The P value converges at iteration  1
The Infinite Horizon Gain is
[[-0. -0. -0. -0.]]


<IPython.core.display.Javascript object>

To  make this system stable eventually, a small modfication has been made to the LQ controller to make the system stable. But this takes a long time to stabilize, so the simulation is observed for 50 seconds.

In [15]:
def LQ_error_mod(z,i):
    # z_d SHOULD BE DEFINED AS A GLOBAL VARIABLE for this function to work. Format => z_d = np.array([0, np.pi, 0, 0])
    if(np.allclose(z[1],z_d[1],0.3)):
        return K.dot(z-z_d)
    else: 
        return 0


In [16]:
# we call in the created cart pole
cart = CartPole()

# definig the dynamics of the system
A = np.array([[1, 0, cart.dt, 0],[0, 1, 0, cart.dt],[0, cart.dt*cart.mp*cart.g/cart.mc, 1, 0], [0, cart.dt*(cart.mp+cart.mc)*cart.g/(cart.l*cart.mc), 0, 1]])
B = np.array([[0],[0],[cart.dt/cart.mc],[cart.dt/(cart.l*cart.mc)]])

#define a desired resting position
z_d = np.array([0., np.pi, 0., 0.])  

# definig the cost terms Q & R
Q = np.array([[1000, 0, 0, 0],[0, 10, 0, 0],[0, 0, 10, 0],[0, 0, 0, 10]])*100
R = np.eye(1)*1000

# Call in a function to solve the Ricatti Equations, so to get P and K
P, K = solve_ricatti_equations_inf(A,B,Q,R)
print("The Infinite Horizon Gain is")
print(K)

#defining the initial condition and the other desired conditions to simulate the cart with the control
z0 = np.array([0.5,0.3,0.,0.])

# A Horizon length is given inorder to simulate the system rather than for the working of the controller
horizon_length = 5000

# Simulating the cart with the control
z,u = cart.simulate(z0, LQ_error_mod, horizon_length)

# Plotting the Cart position and the Pendulum Position in a graph

t = np.linspace(0,cart.dt*(horizon_length),horizon_length+1)
plt.figure()
plt.subplot(2,1,1)
plt.plot(t,z[0,:])
plt.ylabel('Cart position')
plt.subplot(2,1,2)
plt.plot(t,z[1,:])
plt.ylabel('Pendulum position')
plt.xlabel('Time')

animate_cart_pole(z, cart.dt)

The P value converges at iteration  553
The Infinite Horizon Gain is
[[   9.57752 -196.13646   16.44556  -59.44643]]


<IPython.core.display.Javascript object>

This controller now stabilizes the system at around 46 seconds of runtime.

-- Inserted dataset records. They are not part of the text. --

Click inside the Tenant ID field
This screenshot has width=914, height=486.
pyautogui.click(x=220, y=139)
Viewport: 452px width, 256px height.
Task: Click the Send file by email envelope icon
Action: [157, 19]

For this controller to work, the system needs to have no initial velocity or acceleration, since the initial control input is zero until the system gets close to the resting position, and this may not be achievable with a non-zero velocity and acceleration. The initial position of $\theta$ cannot be $0$ aswell, because the system is stable at $\theta = 0$, and therefore no momentum to get the system to to behave as shown earlier. 
A more robust LQR controller will be needed to make the system move from a stable state at $\theta = 0$ to the desired $\theta = \pi$. And that should be able to even perform under a non-zero initial velocity and acceleration.